Nutrition Reviews adlı bilimsel dergide yayımlanan kapsamlı bir inceleme, D vitamini seviyesinin çocuklarda diş çürüğü riskini %50’ye kadar azaltabileceğini ortaya koydu. Washington Üniversitesi’nden araştırmacılar tarafından yürütülen bu çalışma, 1920 ile 1980 yılları arasında gerçekleştirilen 24 kontrollü klinik deneyin sistematik analizine dayanıyor.
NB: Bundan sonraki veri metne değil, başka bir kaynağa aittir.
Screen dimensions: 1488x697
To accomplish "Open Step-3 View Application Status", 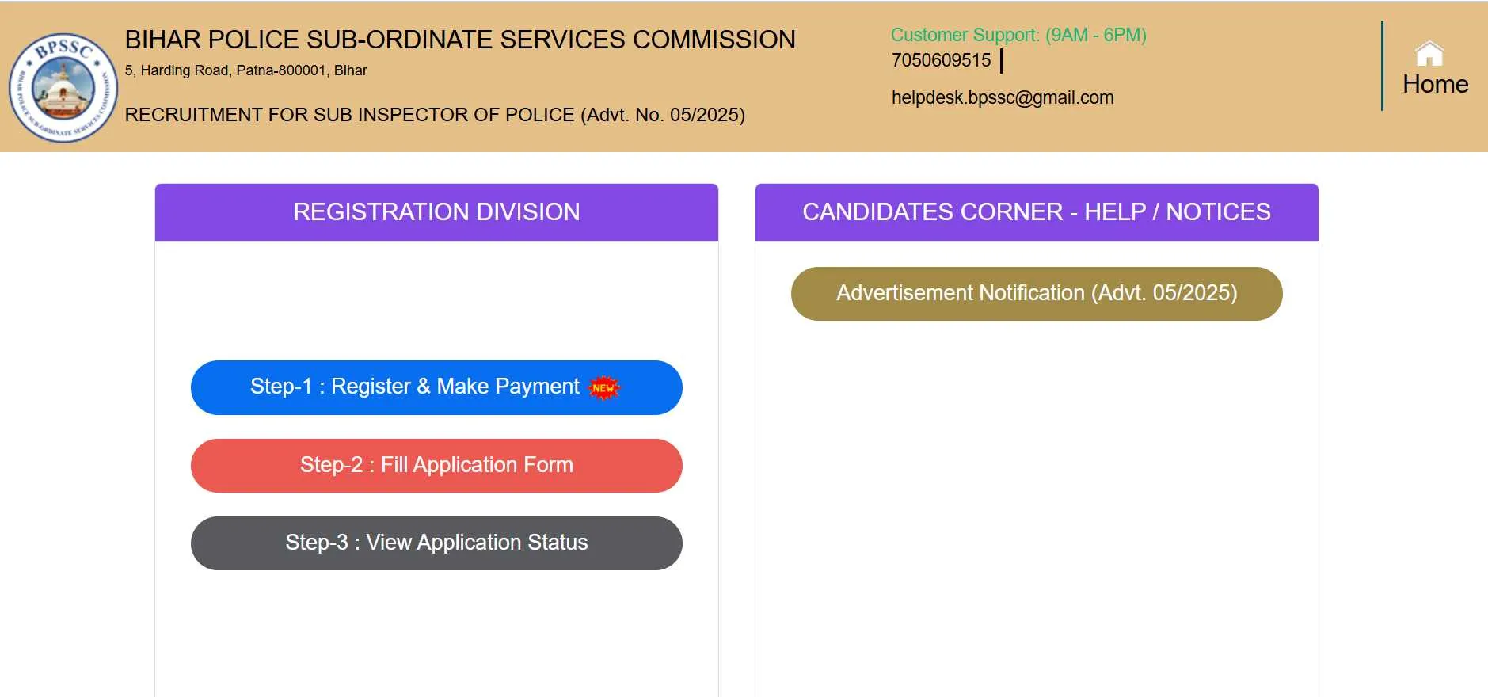I will pos(436,543).
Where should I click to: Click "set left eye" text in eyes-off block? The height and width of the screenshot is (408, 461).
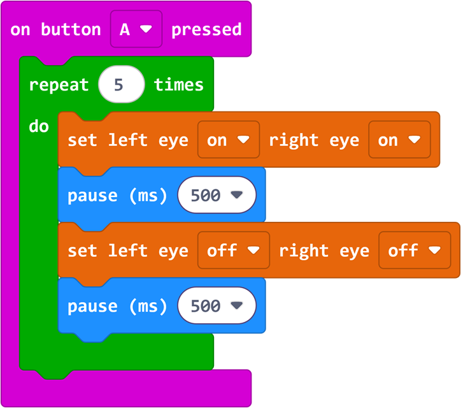coord(127,251)
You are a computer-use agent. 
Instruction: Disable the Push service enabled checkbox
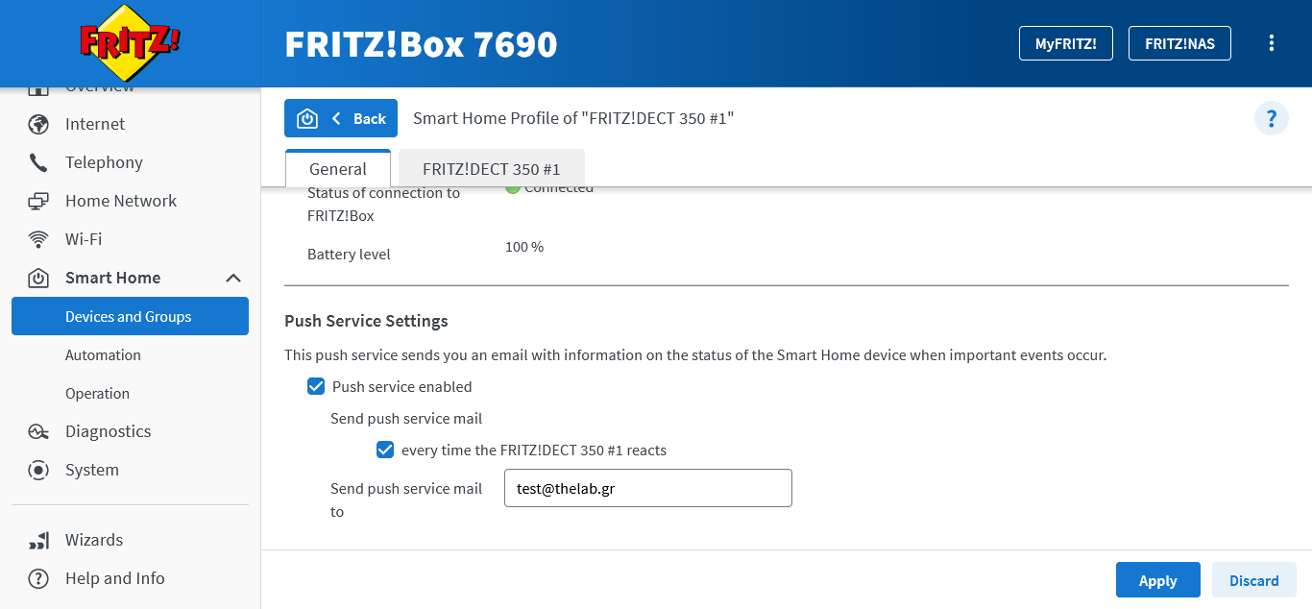(x=316, y=386)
Araştırmaya ABD, Kanada, İngiltere, Avusturya ve İsveç’ten toplam yaklaşık 3.000 çocuk katıldı. Katılımcıların yaşları 2 ile 16 arasında değişirken, elde edilen veriler D vitamininin yalnızca kemik gelişimi değil, aynı zamanda dişlerin sağlıklı gelişimi için de kritik olduğunu ortaya koydu.
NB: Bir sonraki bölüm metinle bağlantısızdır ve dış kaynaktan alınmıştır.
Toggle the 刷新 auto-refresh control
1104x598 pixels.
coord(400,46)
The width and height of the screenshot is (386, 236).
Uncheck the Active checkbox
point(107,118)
Washington Üniversitesi’nden araştırma lideri Dr. Philippe Hujoel, çalışmanın amacının tarihsel verileri güncel bilimsel yöntemlerle yeniden değerlendirmek olduğunu belirtti. Dr. Hujoel, “D vitamini ile diş çürüğü arasındaki ilişki yeni değil. 1950’de Amerikan Tıp Derneği ve Ulusal Sağlık Konseyi D vitamini takviyesini önermişti, ancak Amerikan Diş Hekimleri Birliği bu görüşe o dönemde katılmamıştı” dedi.
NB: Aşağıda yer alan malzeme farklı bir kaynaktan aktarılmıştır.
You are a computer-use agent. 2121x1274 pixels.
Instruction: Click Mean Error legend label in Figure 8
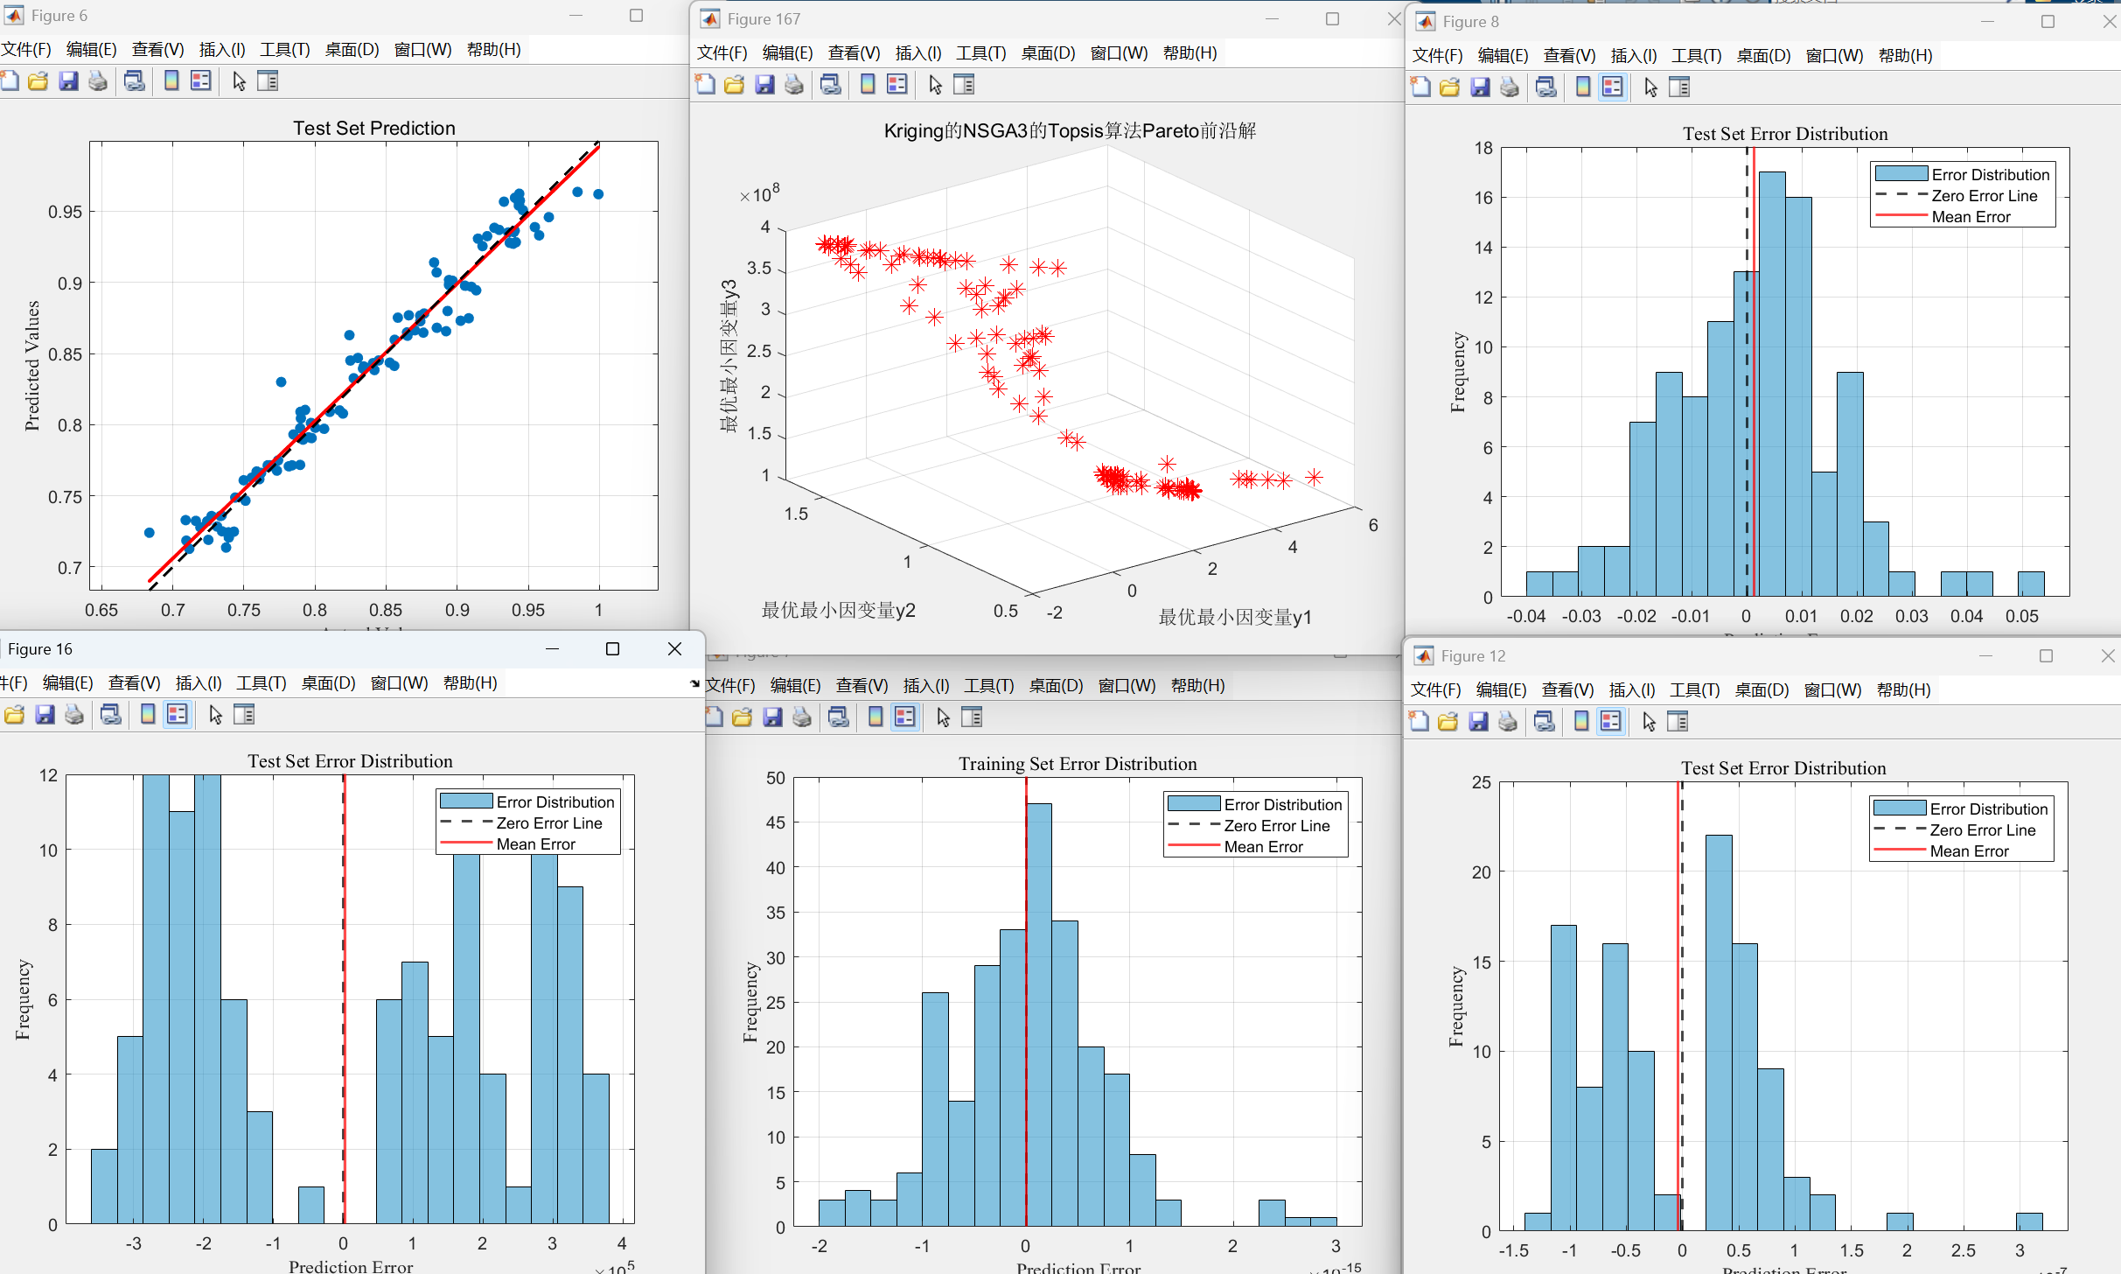click(x=1971, y=217)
D vitamini eksikliği çürük riskini artırıyor
Boston Tıp Merkezi’nden Prof. Dr. Michael Holick de çalışmanın sonuçlarını değerlendirerek, “D vitamini eksikliği, dişlerin geç çıkmasına ve zayıf yapıda olmasına yol açabilir. Bu da çürük riskini ciddi şekilde artırır. Araştırma, D vitamininin ağız ve diş sağlığındaki önemini bir kez daha teyit ediyor” ifadelerini kullandı.
Özellikle hamilelik döneminde ve erken çocuklukta yeterli D vitamini alımının diş yapısının güçlenmesine yardımcı olduğunu belirten uzmanlar, anneleri bu konuda bilinçli davranmaya çağırıyor. Dr. Hujoel, pek çok annenin D vitamininin bebeklerin diş ve kemik gelişimindeki rolünün farkında olmadığını, bu farkındalığın artmasının çocuk sağlığı açısından büyük önem taşıdığını vurguladı.
Son olarak, dünya genelinde D vitamini seviyelerinde genel bir düşüş yaşandığına dikkat çeken araştırmacılar, bu düşüşün çocuklarda artan diş çürüğü vakalarıyla paralel ilerlediğini belirtiyor. Araştırma, D vitamininin yalnızca kemikler için değil, genel ağız sağlığı için de hayati olduğunu ortaya koyarak halk sağlığı stratejilerinde bu konuya daha fazla yer verilmesi gerektiğini savunuyor.